* _Problem description_:
Return the line containing "Open the User Status tab" and every line beneath it through the end of the entries below, unchanged. Pictures stay out.

[[ Supplied information open ]]

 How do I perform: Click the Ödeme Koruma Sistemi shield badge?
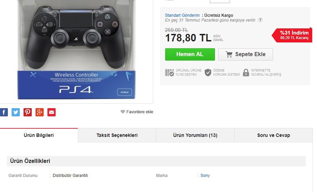tap(222, 72)
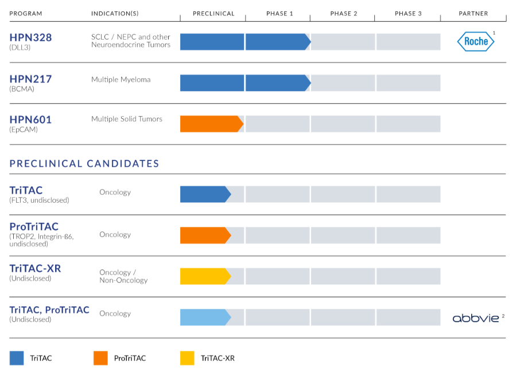The image size is (524, 374).
Task: Click the PRECLINICAL CANDIDATES section heading
Action: [x=84, y=164]
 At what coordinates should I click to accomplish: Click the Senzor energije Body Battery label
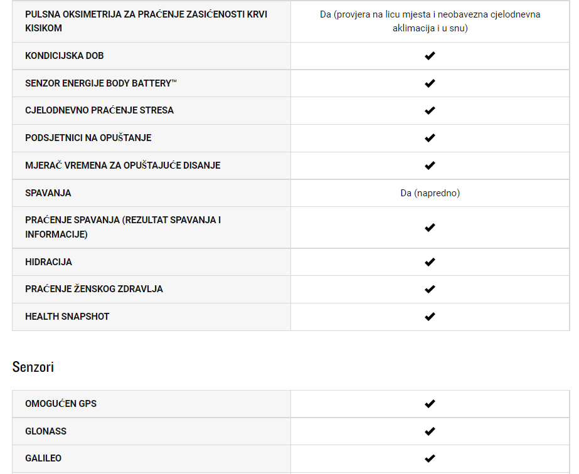point(101,83)
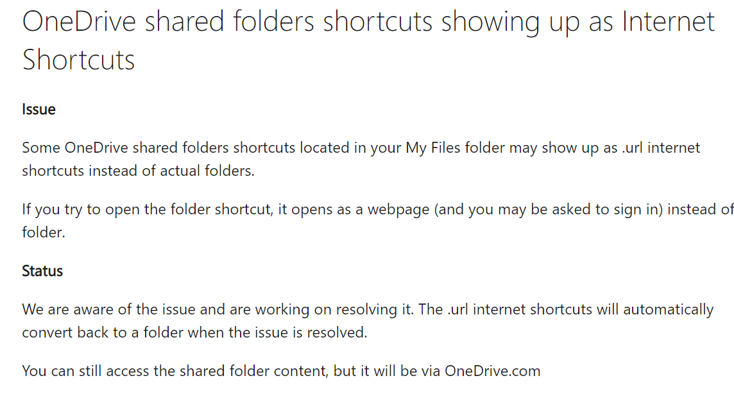
Task: Click the word "automatically" in the Status paragraph
Action: [669, 310]
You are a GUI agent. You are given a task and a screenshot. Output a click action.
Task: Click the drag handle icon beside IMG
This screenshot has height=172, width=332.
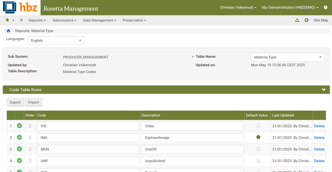[30, 137]
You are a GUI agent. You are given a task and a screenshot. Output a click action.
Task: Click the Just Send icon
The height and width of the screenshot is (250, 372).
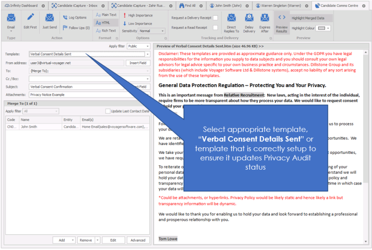click(x=50, y=18)
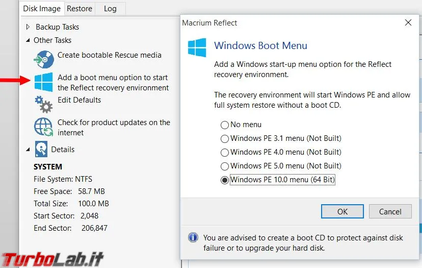Choose Windows PE 5.0 menu radio button

click(225, 166)
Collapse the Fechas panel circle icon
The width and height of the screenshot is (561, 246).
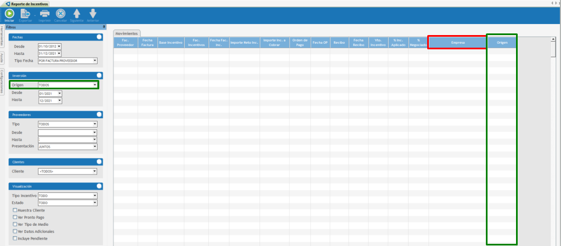(x=99, y=37)
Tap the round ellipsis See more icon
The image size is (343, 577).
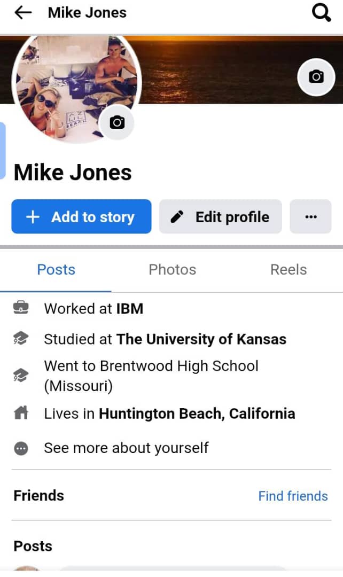[21, 448]
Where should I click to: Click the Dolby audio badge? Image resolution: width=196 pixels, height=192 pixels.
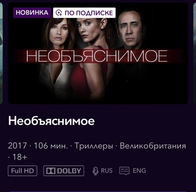[x=64, y=171]
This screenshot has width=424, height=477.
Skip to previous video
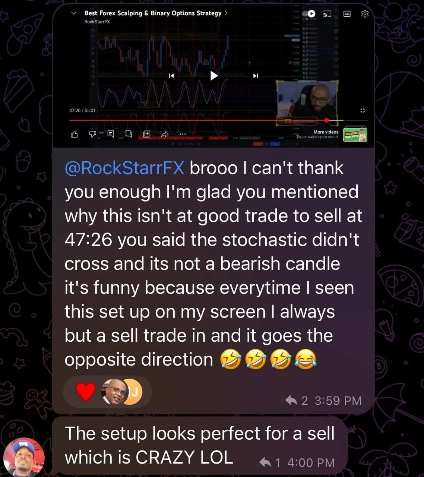click(171, 76)
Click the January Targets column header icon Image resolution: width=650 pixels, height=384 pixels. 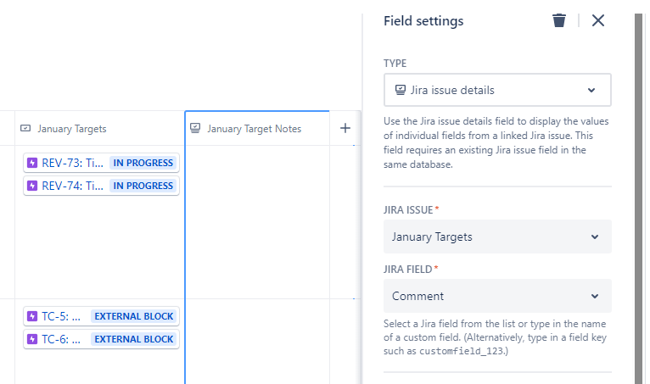[25, 128]
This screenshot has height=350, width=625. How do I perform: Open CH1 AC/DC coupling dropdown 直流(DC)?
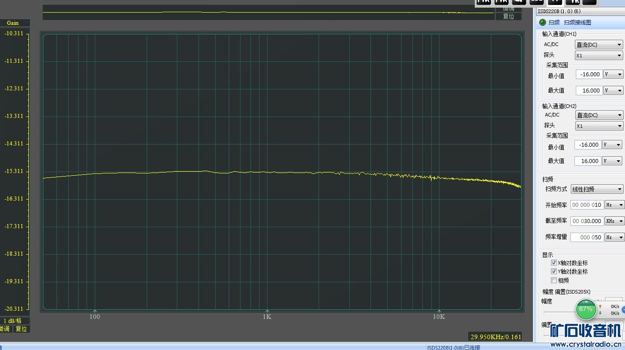599,45
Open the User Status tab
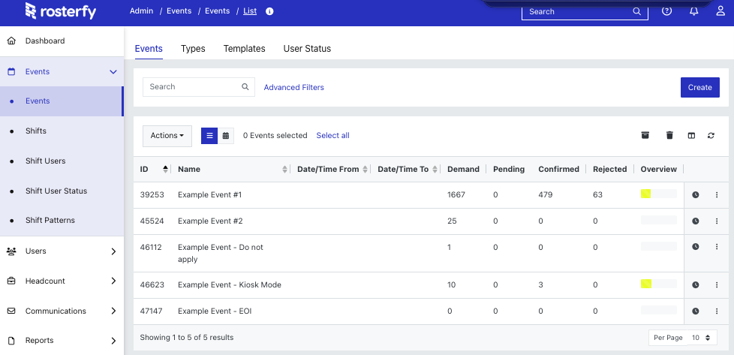 307,49
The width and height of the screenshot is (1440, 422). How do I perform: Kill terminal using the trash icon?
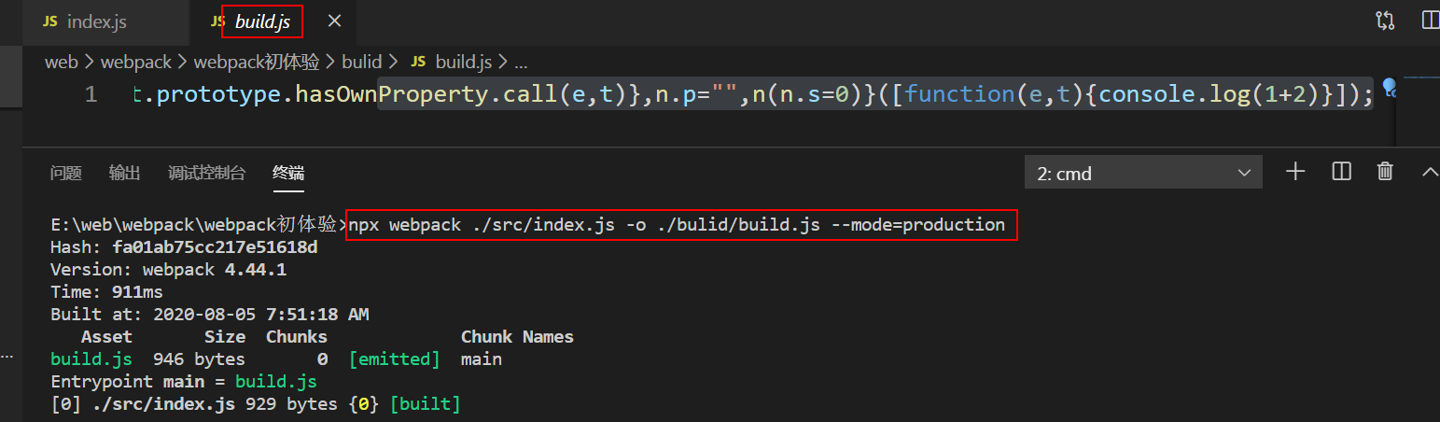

[[ Supplied information closed ]]

* _Answer space_:
Open the User Status tab
 307,49
The width and height of the screenshot is (1440, 422). How do I perform: Kill terminal using the trash icon?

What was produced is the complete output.